▶ _Task material_
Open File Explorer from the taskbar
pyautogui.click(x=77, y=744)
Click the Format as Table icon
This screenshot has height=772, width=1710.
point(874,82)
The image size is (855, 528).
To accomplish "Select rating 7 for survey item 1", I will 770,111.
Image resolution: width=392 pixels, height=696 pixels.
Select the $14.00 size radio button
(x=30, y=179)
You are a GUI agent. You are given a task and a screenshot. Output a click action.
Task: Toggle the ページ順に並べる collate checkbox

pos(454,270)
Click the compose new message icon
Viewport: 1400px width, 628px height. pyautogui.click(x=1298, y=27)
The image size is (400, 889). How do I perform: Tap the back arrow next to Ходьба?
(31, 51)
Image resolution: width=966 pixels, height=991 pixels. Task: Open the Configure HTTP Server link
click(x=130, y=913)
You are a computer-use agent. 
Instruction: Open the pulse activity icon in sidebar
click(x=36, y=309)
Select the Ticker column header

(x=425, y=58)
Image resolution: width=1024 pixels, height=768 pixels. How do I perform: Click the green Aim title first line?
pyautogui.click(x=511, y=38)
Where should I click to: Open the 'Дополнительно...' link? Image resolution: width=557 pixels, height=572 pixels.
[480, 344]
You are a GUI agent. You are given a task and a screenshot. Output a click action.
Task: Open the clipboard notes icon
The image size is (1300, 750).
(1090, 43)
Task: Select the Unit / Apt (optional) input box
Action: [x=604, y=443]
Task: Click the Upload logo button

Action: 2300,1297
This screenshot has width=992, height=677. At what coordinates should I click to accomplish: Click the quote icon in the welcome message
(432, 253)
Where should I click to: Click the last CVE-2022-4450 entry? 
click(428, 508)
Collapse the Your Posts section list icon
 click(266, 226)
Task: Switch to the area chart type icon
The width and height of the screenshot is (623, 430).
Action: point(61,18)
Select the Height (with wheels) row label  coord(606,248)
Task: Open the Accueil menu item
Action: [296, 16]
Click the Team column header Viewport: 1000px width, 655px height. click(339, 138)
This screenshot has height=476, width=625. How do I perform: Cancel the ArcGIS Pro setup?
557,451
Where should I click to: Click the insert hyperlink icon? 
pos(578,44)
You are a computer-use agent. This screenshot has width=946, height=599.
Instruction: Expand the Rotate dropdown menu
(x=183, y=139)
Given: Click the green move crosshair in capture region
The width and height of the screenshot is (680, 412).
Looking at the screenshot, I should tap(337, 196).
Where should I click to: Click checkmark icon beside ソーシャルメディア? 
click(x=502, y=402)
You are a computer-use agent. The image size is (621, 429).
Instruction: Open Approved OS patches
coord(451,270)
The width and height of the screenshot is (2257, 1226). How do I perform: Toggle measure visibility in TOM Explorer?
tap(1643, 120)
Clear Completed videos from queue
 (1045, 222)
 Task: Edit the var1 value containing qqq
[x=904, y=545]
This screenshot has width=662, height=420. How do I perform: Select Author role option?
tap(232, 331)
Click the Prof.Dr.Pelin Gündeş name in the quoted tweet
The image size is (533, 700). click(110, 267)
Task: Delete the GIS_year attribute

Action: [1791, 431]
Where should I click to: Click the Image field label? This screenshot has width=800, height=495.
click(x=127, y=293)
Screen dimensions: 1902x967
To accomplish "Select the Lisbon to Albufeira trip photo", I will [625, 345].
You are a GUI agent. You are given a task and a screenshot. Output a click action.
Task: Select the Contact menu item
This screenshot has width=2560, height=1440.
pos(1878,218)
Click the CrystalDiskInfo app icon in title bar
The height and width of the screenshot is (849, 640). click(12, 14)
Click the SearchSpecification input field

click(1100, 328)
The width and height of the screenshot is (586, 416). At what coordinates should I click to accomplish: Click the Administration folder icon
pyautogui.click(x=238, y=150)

▶ _Aim of the exercise_
Write out every line of the records above as a JSON list of strings, with one string for each line and blank lines left out.

▶ _Completed task_
[
  "Open File Explorer from the taskbar",
  "pyautogui.click(x=77, y=744)",
  "Click the Format as Table icon",
  "This screenshot has height=772, width=1710.",
  "point(874,82)",
  "The image size is (855, 528).",
  "To accomplish \"Select rating 7 for survey item 1\", I will 770,111.",
  "Image resolution: width=392 pixels, height=696 pixels.",
  "Select the $14.00 size radio button",
  "(x=30, y=179)",
  "You are a GUI agent. You are given a task and a screenshot. Output a click action.",
  "Task: Toggle the ページ順に並べる collate checkbox",
  "pos(454,270)",
  "Click the compose new message icon",
  "Viewport: 1400px width, 628px height. pyautogui.click(x=1298, y=27)",
  "The image size is (400, 889). How do I perform: Tap the back arrow next to Ходьба?",
  "(31, 51)",
  "Image resolution: width=966 pixels, height=991 pixels. Task: Open the Configure HTTP Server link",
  "click(x=130, y=913)",
  "You are a computer-use agent. ",
  "Instruction: Open the pulse activity icon in sidebar",
  "click(x=36, y=309)",
  "Select the Ticker column header",
  "(x=425, y=58)",
  "Image resolution: width=1024 pixels, height=768 pixels. How do I perform: Click the green Aim title first line?",
  "pyautogui.click(x=511, y=38)",
  "Where should I click to: Open the 'Дополнительно...' link? Image resolution: width=557 pixels, height=572 pixels.",
  "[480, 344]",
  "You are a GUI agent. You are given a task and a screenshot. Output a click action.",
  "Task: Open the clipboard notes icon",
  "The image size is (1300, 750).",
  "(1090, 43)",
  "Task: Select the Unit / Apt (optional) input box",
  "Action: [x=604, y=443]",
  "Task: Click the Upload logo button",
  "Action: 2300,1297",
  "This screenshot has width=992, height=677. At what coordinates should I click to accomplish: Click the quote icon in the welcome message",
  "(432, 253)",
  "Where should I click to: Click the last CVE-2022-4450 entry? ",
  "click(428, 508)",
  "Collapse the Your Posts section list icon",
  " click(266, 226)",
  "Task: Switch to the area chart type icon",
  "The width and height of the screenshot is (623, 430).",
  "Action: point(61,18)",
  "Select the Height (with wheels) row label  coord(606,248)",
  "Task: Open the Accueil menu item",
  "Action: [296, 16]",
  "Click the Team column header Viewport: 1000px width, 655px height. click(339, 138)",
  "This screenshot has height=476, width=625. How do I perform: Cancel the ArcGIS Pro setup?",
  "557,451",
  "Where should I click to: Click the insert hyperlink icon? ",
  "pos(578,44)",
  "You are a computer-use agent. This screenshot has width=946, height=599.",
  "Instruction: Expand the Rotate dropdown menu",
  "(x=183, y=139)",
  "Given: Click the green move crosshair in capture region",
  "The width and height of the screenshot is (680, 412).",
  "Looking at the screenshot, I should tap(337, 196).",
  "Where should I click to: Click checkmark icon beside ソーシャルメディア? ",
  "click(x=502, y=402)",
  "You are a computer-use agent. The image size is (621, 429).",
  "Instruction: Open Approved OS patches",
  "coord(451,270)",
  "The width and height of the screenshot is (2257, 1226). How do I perform: Toggle measure visibility in TOM Explorer?",
  "tap(1643, 120)",
  "Clear Completed videos from queue",
  " (1045, 222)",
  " Task: Edit the var1 value containing qqq",
  "[x=904, y=545]",
  "This screenshot has width=662, height=420. How do I perform: Select Author role option?",
  "tap(232, 331)",
  "Click the Prof.Dr.Pelin Gündeş name in the quoted tweet",
  "The image size is (533, 700). click(110, 267)",
  "Task: Delete the GIS_year attribute",
  "Action: [1791, 431]",
  "Where should I click to: Click the Image field label? This screenshot has width=800, height=495.",
  "click(x=127, y=293)",
  "Screen dimensions: 1902x967",
  "To accomplish \"Select the Lisbon to Albufeira trip photo\", I will [625, 345].",
  "You are a GUI agent. You are given a task and a screenshot. Output a click action.",
  "Task: Select the Contact menu item",
  "This screenshot has width=2560, height=1440.",
  "pos(1878,218)",
  "Click the CrystalDiskInfo app icon in title bar",
  "The height and width of the screenshot is (849, 640). click(12, 14)",
  "Click the SearchSpecification input field",
  "click(1100, 328)",
  "The width and height of the screenshot is (586, 416). At what coordinates should I click to accomplish: Click the Administration folder icon",
  "pyautogui.click(x=238, y=150)"
]